Active Noise Control (ANC)
ANC operates in a closed‑loop:
Noise detection – cabin microphones continuously capture low‑frequency noise (e.g., engine rumble).
Signal processing – the captured signal is analysed for frequency, amplitude and phase.
Anti‑phase generation – an inverse‑phase signal with equal amplitude is generated.
Playback – the anti‑noise is emitted through speakers, causing destructive interference that reduces the original noise.
Road‑Noise Cancellation (RNC)
RNC follows the same principle as ANC but targets road‑noise frequencies of 30–500 Hz. It requires four vibration sensors mounted on the suspension and a dedicated processing chain. Typical reduction is about 10–20 dB in the targeted band.
Other Functions
3D Chime – uses multiple cabin speakers and spatial processing to create localized alert tones that appear to originate from specific directions, enhancing safety and user experience.
In‑Car Communication (ICC) – a microphone captures a passenger’s speech and nearby head‑rest speakers replay it, enabling conversation without raising overall cabin volume.

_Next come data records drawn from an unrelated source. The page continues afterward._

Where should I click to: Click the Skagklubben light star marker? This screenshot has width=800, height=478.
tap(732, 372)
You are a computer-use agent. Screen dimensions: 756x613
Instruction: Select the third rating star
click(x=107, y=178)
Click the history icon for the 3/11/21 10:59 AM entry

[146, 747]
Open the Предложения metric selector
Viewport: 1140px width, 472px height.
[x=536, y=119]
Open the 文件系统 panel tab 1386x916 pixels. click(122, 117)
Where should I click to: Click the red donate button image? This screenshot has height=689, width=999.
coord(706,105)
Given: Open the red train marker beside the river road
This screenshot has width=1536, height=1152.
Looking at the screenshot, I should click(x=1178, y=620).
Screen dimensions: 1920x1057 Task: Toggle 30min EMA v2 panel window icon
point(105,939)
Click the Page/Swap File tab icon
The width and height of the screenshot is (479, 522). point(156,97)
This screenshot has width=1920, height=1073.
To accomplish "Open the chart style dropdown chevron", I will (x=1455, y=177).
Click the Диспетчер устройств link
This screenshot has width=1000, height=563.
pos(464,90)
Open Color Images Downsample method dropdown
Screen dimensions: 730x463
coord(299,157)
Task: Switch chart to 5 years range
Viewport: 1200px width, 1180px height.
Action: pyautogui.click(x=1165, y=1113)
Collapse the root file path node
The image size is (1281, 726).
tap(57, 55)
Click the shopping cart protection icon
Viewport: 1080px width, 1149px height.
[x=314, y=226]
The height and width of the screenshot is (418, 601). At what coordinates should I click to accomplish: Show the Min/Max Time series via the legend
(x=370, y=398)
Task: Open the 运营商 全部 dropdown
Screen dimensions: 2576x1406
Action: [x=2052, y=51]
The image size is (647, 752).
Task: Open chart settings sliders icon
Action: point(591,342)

KTV – in‑car karaoke can be implemented either with existing cabin microphones or with a handheld microphone, each offering different trade‑offs in installation and acoustic isolation.
System Dependencies
Each acoustic function imposes computational (DSP) demand and latency requirements. Functions are mapped to approximate compute load and latency to guide algorithm placement on hardware blocks.
Microphone specifications required for these functions:
Sensitivity ≈ ‑26 ± 2 dBFS re 11 Pa at 1 kHz
Frequency‑response deviation < 1 % at 94 dB SPL (1 kHz)
Sample‑rate coverage 30 – 500 Hz
SNR > 60 dB (A‑weighted)
Three‑axis vibration sensor specifications for RNC:
Water‑proof, shock‑resistant packaging
Resolution ± 16 g (14‑bit)
Bandwidth 20 Hz – 4 kHz
Low latency, low noise
Operating temperature ‑40 °C – 125 °C
Audio System Design
Vehicle‑wide Audio Strategy
Audio channel definition – enumerate all audio functions and assign matching speakers.
Audio arbitration strategy – define mixing and interruption rules for every pair of functions, establishing how they share or pre‑empt each other.
A sample mixing matrix illustrates the pairwise arbitration decisions.
Audio Route Design
The Audio Route derives from the complete set of audio functions and determines the software architecture, which in turn informs hardware design reviews.
Typical Audio Route diagrams show the mapping from high‑level functions to processing blocks and hardware interfaces.
Design must also consider integration with other subsystems such as ASR and Bluetooth telephony.